The concept of a gear pump is quite simple. Its most basic form consists of two identical gears meshing and rotating within a tightly fitted housing. The housing's interior is shaped like a figure "8," housing the two gears with their outer diameters and sides tightly fitted to the housing. Material from the extruder enters between the two gears through the inlet, filling this space. As the gears rotate, the material moves along the housing and is finally discharged when the two gears mesh.
Technically, a gear pump is also called a positive displacement device. It's like a piston in a cylinder. When one gear enters the fluid space of another gear, because liquid is incompressible, the liquid and the gear cannot occupy the same space simultaneously. Thus, the liquid is mechanically squeezed out. Due to the continuous meshing of the gears, this phenomenon occurs continuously, providing a continuous discharge volume at the pump outlet. The amount discharged per revolution of the pump is the same. As the drive shaft rotates continuously, the pump continuously discharges fluid. The pump's flow rate is directly related to its rotational speed.
In reality, a small amount of fluid is lost within the pump. This is because the fluid is used to lubricate the bearings and gears, and the pump body can never be perfectly flush, so 100% of the fluid cannot be discharged from the outlet. Therefore, a small amount of fluid loss is inevitable, preventing the pump from reaching 100% efficiency. However, the pump can still operate well, achieving 93%–98% efficiency for most extruded materials.
For fluids whose viscosity or density varies during the process, this type of pump is not significantly affected. If there is a damper, such as a filter or restrictor on the outlet side, the pump will force the fluid through them. If this damper changes during operation-that is, if the filter becomes dirty or clogged, or the back pressure of the restrictor increases-the pump will still maintain a constant flow rate until it reaches the mechanical limit of the weakest component in the unit (usually equipped with a torque limiter).

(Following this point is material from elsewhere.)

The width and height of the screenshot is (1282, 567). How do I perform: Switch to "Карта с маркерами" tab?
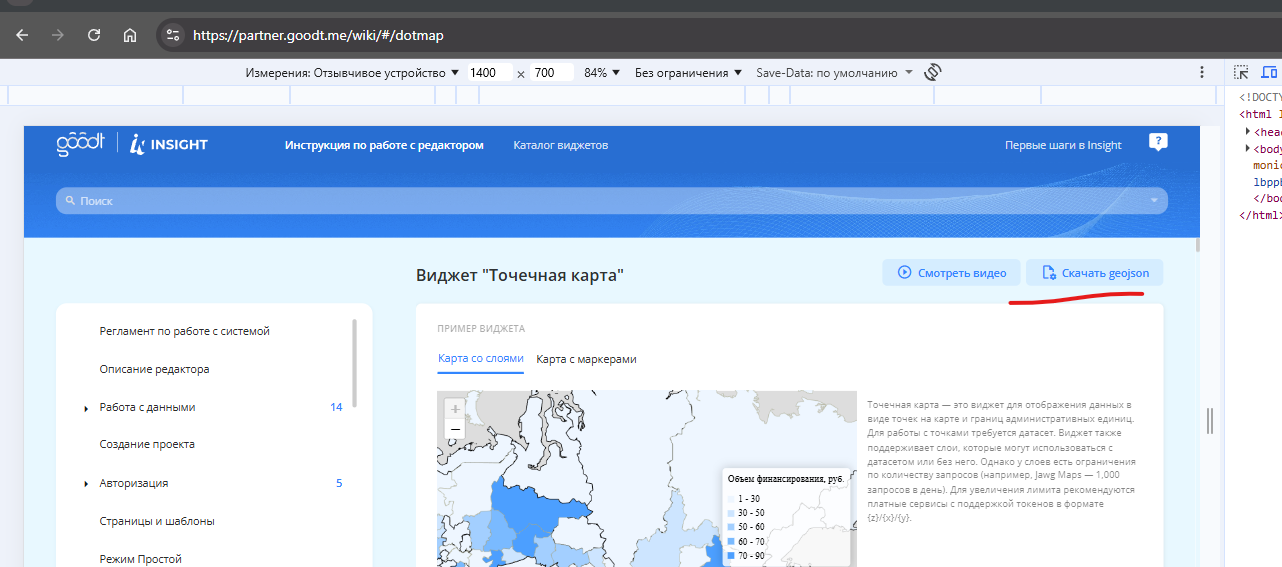click(586, 359)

There are limitations to the rotational speed of a pump, primarily depending on the process fluid. If the fluid is an oil, the pump can rotate at very high speeds, but this limitation increases significantly when the fluid is a high-viscosity polymer melt.
It is crucial to push the high-viscosity fluid into the two-tooth space on the suction side. If this space is not filled, the pump cannot deliver the accurate flow rate. Therefore, the PV value (pressure × velocity) is another limiting factor and a process variable. Due to these limitations, gear pump manufacturers offer a range of products with different specifications and displacements (the amount discharged per revolution). These pumps are matched to specific application processes to optimize system capacity and price.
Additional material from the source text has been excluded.